Brief
Format the records as a JSON list of strings with one string per line, running from the line containing "Given: Open the Режим просмотра dropdown" through the end of the records, both ends included. Omit blank lines and pictures.

Records for processing
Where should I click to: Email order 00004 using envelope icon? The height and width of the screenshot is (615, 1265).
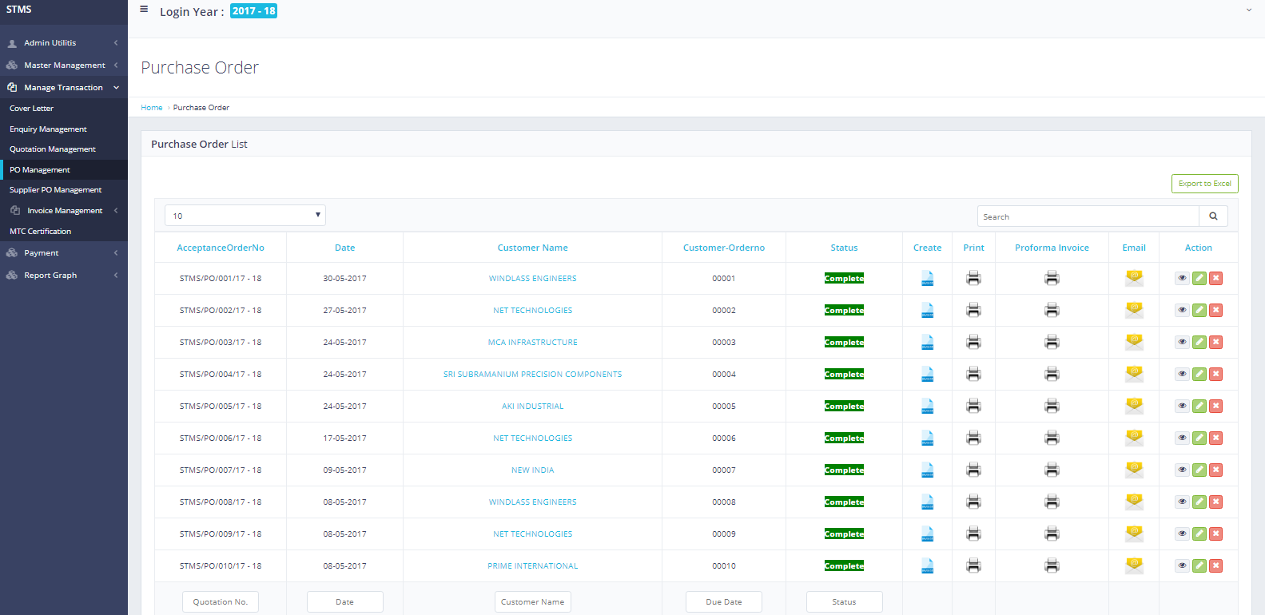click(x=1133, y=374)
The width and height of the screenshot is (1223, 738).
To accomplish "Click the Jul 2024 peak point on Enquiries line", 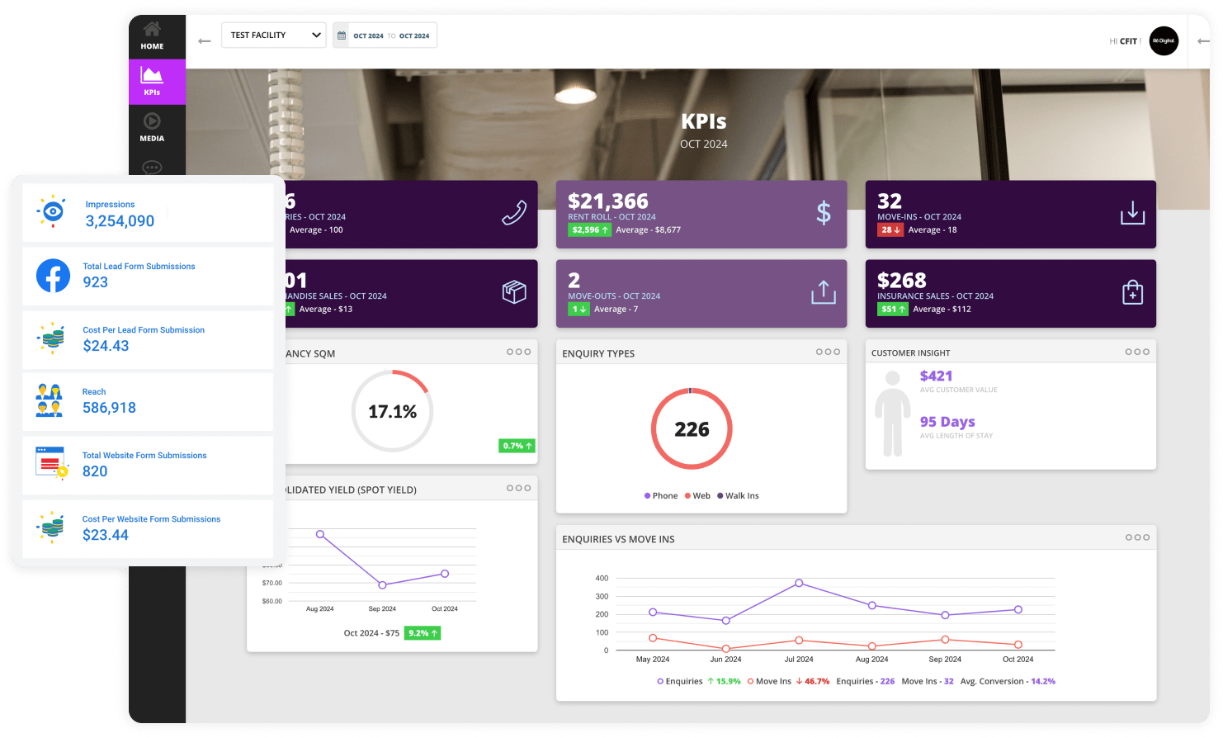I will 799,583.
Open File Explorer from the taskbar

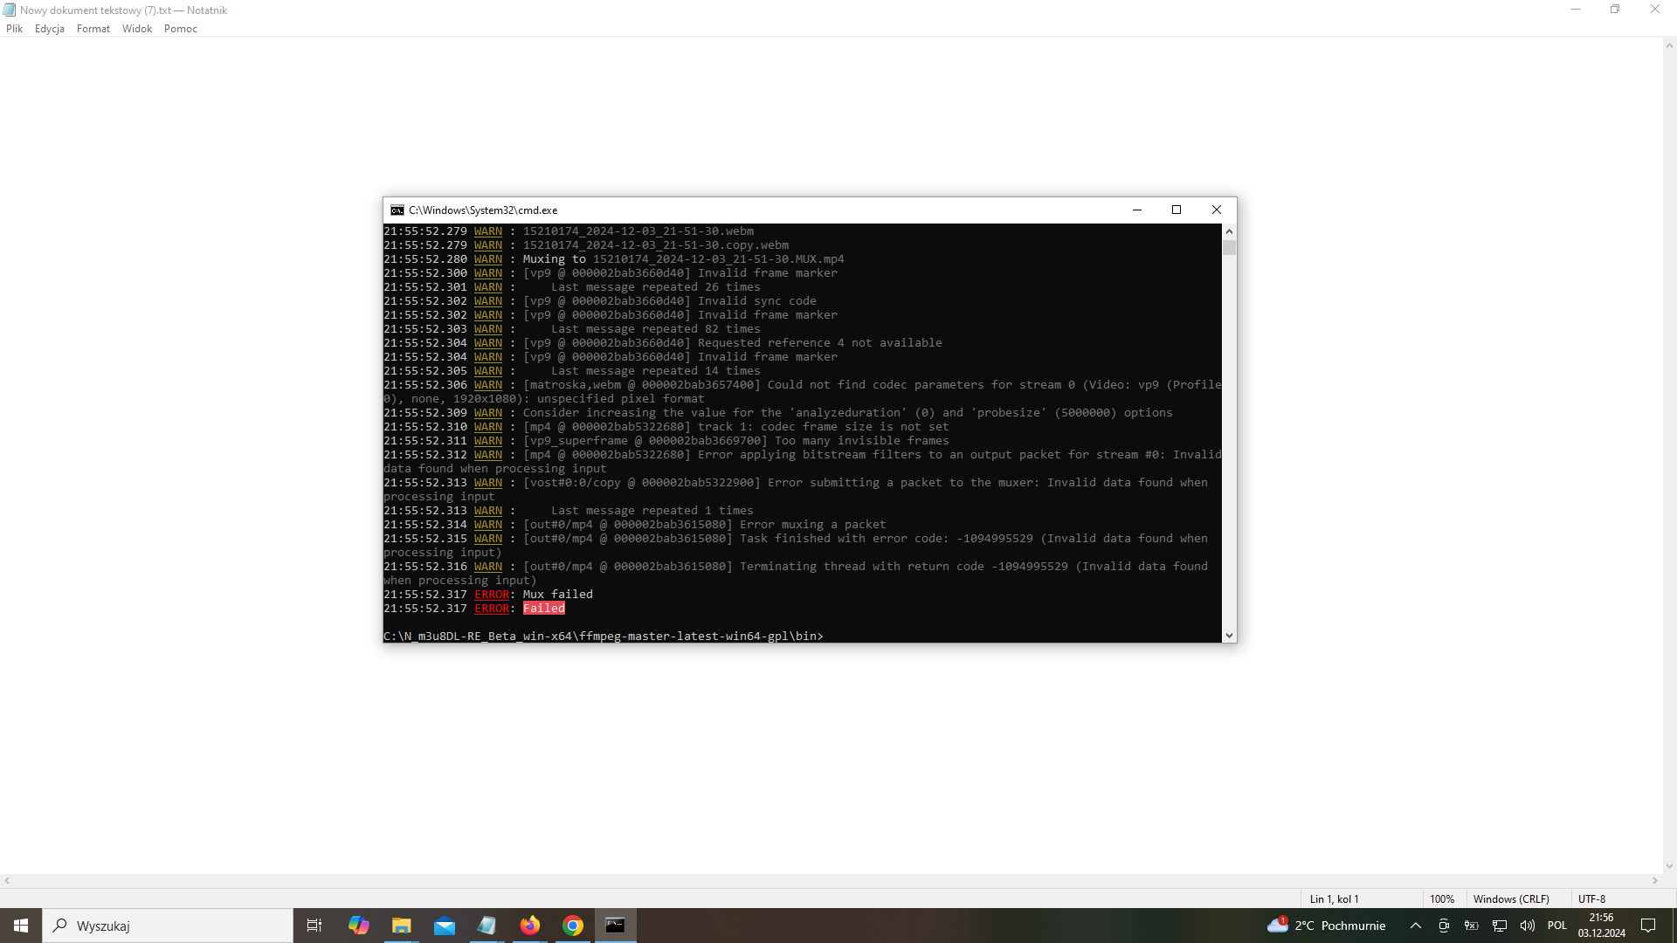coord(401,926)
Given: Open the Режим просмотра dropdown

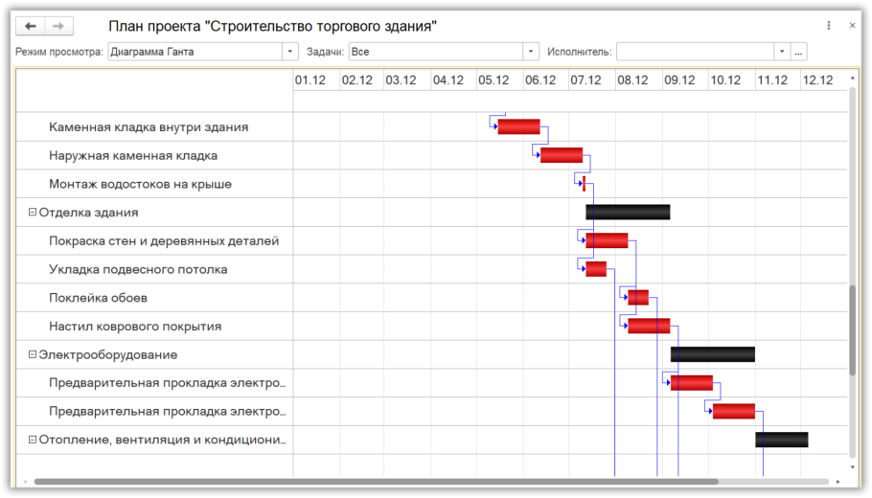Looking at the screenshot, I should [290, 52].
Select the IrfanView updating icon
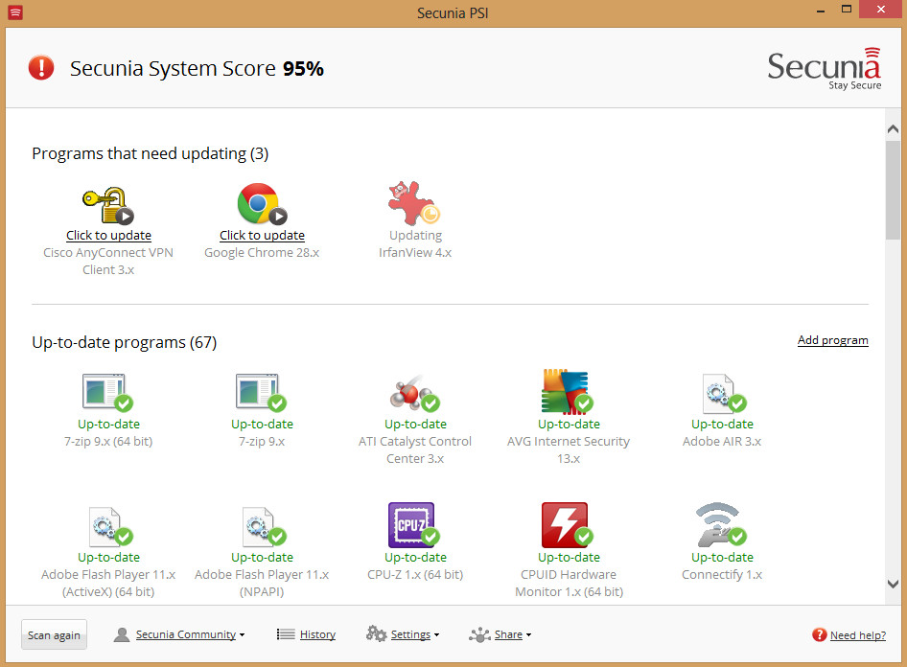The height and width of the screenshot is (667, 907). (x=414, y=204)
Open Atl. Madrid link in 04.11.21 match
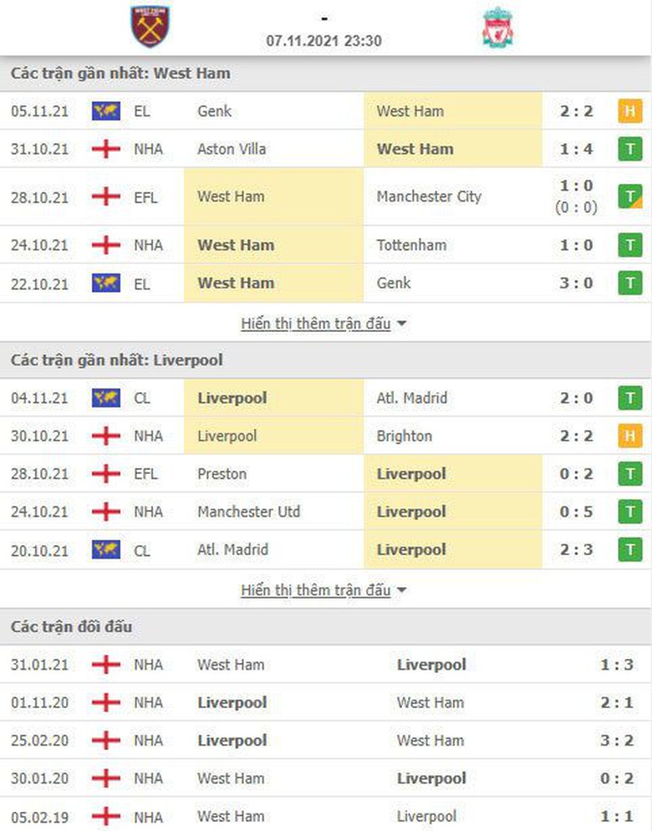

Output below
[
  "Given: Open the Режим просмотра dropdown",
  "Looking at the screenshot, I should [290, 52].",
  "Select the IrfanView updating icon",
  "The height and width of the screenshot is (667, 907). (x=414, y=204)",
  "Open Atl. Madrid link in 04.11.21 match"
]